Headache and Migraine
For the 20% of people to whom headache is more than just a temporary discomfort.
A simple name for a complex condition
Because of the area of the pain, it is very easy to assume that it is your brain that is aching. But in fact, your brain does not have the ability to feel pain.
Actually, it is the arteries of the brain and skull, the tissue covering the brain and the cranial nerves that cause pain when they are infected, pulled, inflamed, stretched, compressed or irritated.
That’s why a headache is never a simple condition: over 20 varieties have been identified. Causes range from the more drastic tumours to exposure to bright light, eye or dental problems, blood pressure and many others including, of course, stress.

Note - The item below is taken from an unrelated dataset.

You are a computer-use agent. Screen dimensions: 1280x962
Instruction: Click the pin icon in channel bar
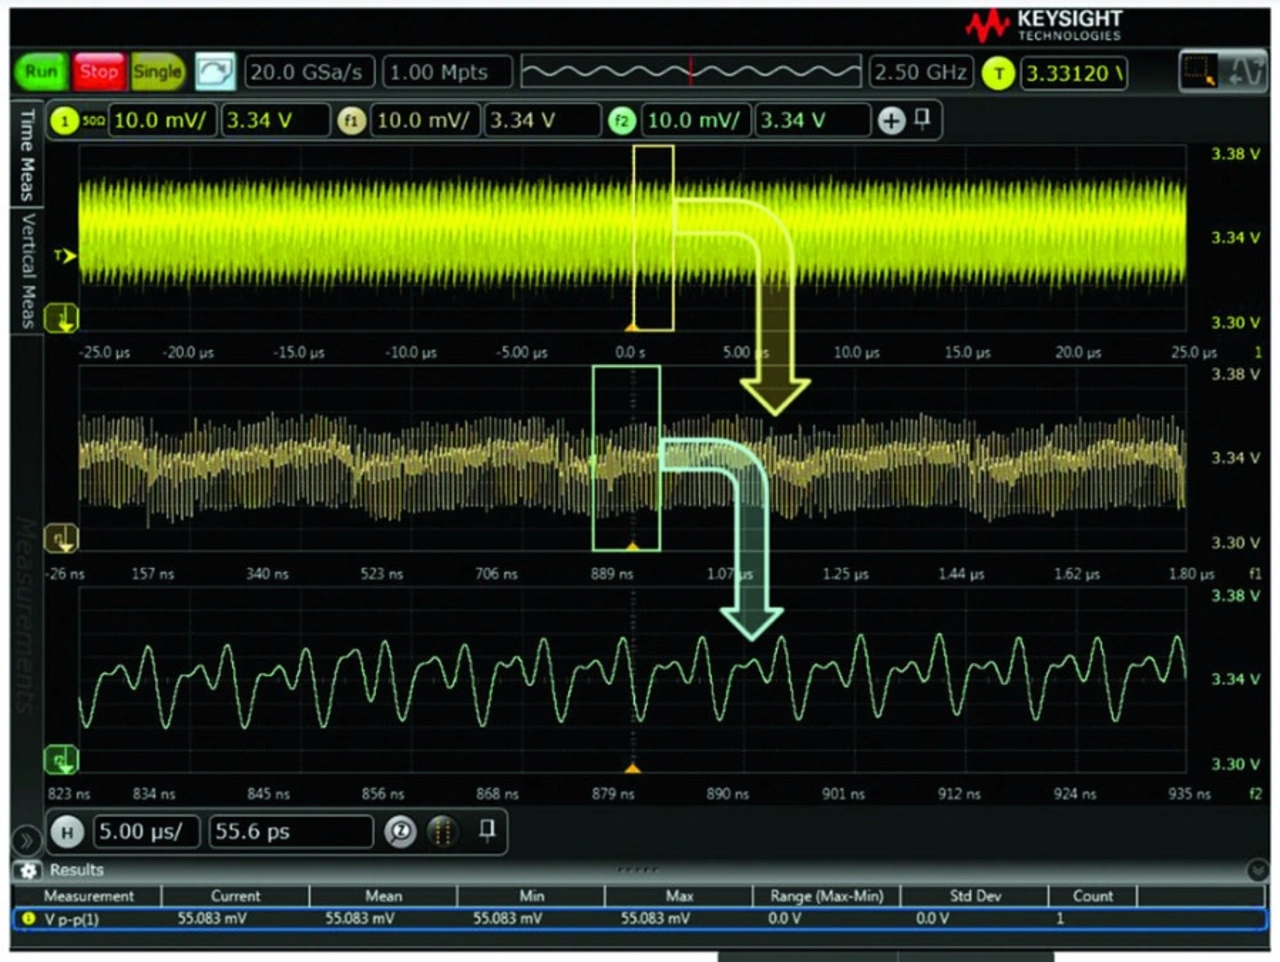click(x=922, y=119)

We can even get a worse headache by worrying about our headache!
Tension headache
Muscle tension caused by stress, whether it arises from worry, overwork, anxiety or other highly emotional states of mind, is often a major factor in headaches.
Migraine
Perhaps the best known type of severe headache. The symptoms are very distressing, with periodic attacks that can last several days, including dizziness, lights and spots before the eyes, nausea and irritability, with sometimes a level of pain that can completely immobilise the sufferer. Recent evidence has shown that complementary treatment – osteopathy, physiotherapy, acupuncture or homeopathy – has resulted in a large measure of success in terminating some forms of migraine.
The cluster headache
If an attack comes on suddenly, occurring sometimes several times in the day, with the pain starting behind one nostril and spreading behind the eye, this is often called a cluster headache, the causes of which are still unknown. But, in many cases, it often becomes clear that the headache can be diagnosed to be of an origin that is treatable by us.
The Hatfield Practice treats the cause…….not the symptoms.
So often headaches are treated with painkillers or other drugs. These bring relief but the cause remains untreated. Unless the cause is an infection of the sinuses, an allergy, or maybe a visual problem corrected with glasses, researchers have found that, in many cases, there is a relationship between the spinal column and headaches.
We are trained to look for the spinal nerve stress – or vertebral problems – that lie behind many headaches.
After identifying spinal nerve stress, the practitioner uses specific treatment to correct the condition and relieve the stress. When this is accomplished, the body is able to restore itself to normality.
This freeing of spinal stress, particularly to the cervical spine or neck, could bring lasting relief to those whose quality of life is undermined by severe or persistent headaches.
Our treatments are not, like the aspirin, a temporary headache relief. It is primarily a diagnostic and corrective technique for mechanical disorders of the spine, where the causes of headache are so often found.